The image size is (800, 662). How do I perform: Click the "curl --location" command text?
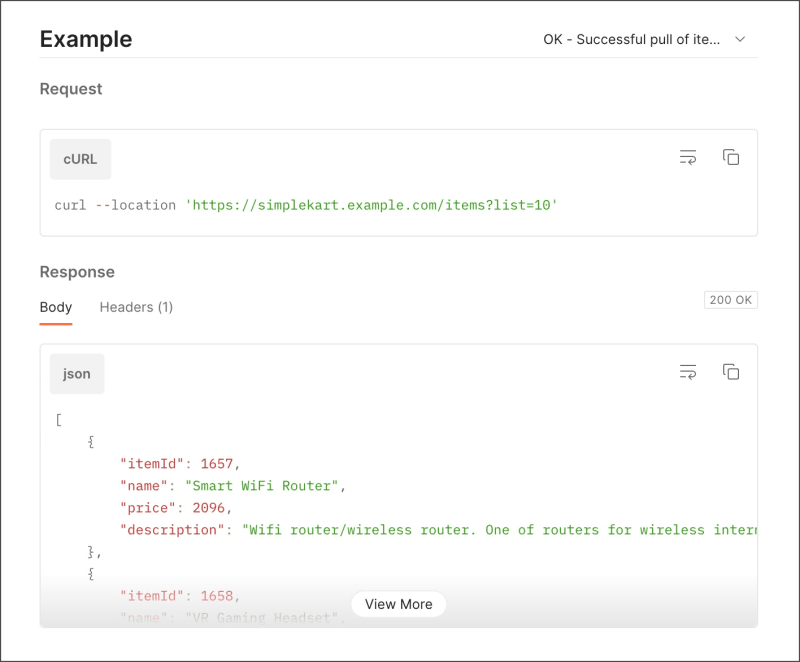pyautogui.click(x=115, y=205)
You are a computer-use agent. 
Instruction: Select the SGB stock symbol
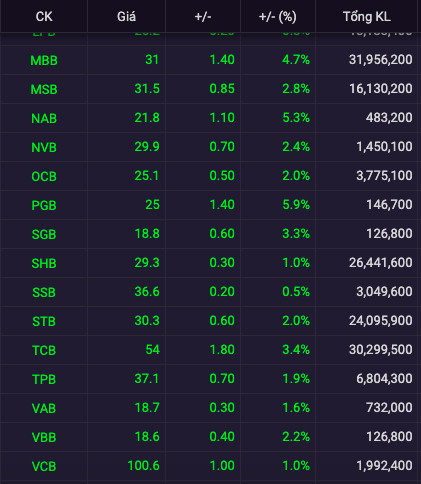[x=44, y=234]
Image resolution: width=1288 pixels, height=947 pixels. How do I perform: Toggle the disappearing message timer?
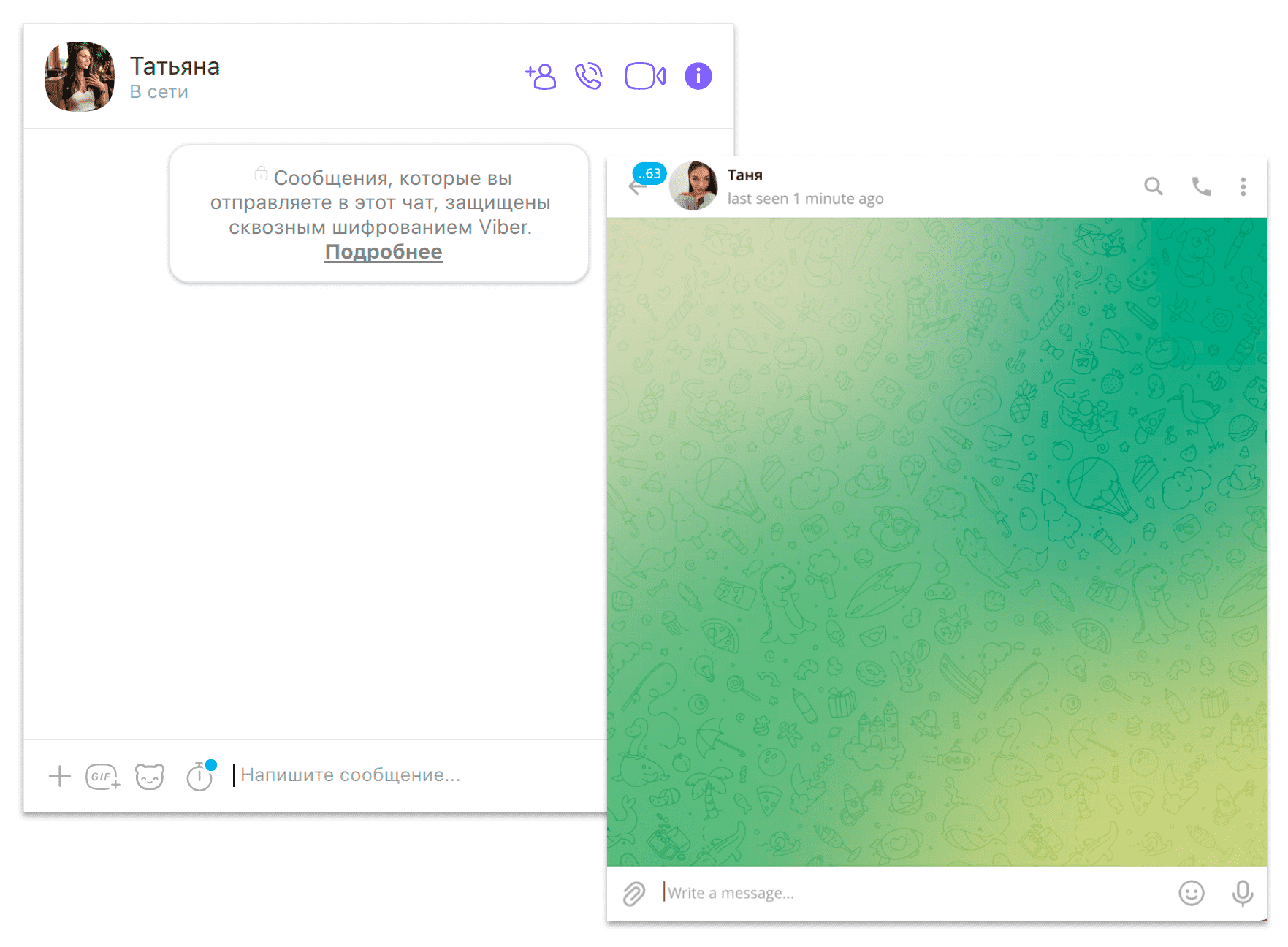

***

Required action: Output the records exactly, please. The pictures are not part of the copy.

Output of the task:
The image size is (800, 662). How do I perform: Click the "curl --location" command text?
pyautogui.click(x=115, y=205)
You are a computer-use agent. 
Instruction: Select the SGB stock symbol
[x=44, y=234]
Image resolution: width=1288 pixels, height=947 pixels. How do I perform: Toggle the disappearing message timer?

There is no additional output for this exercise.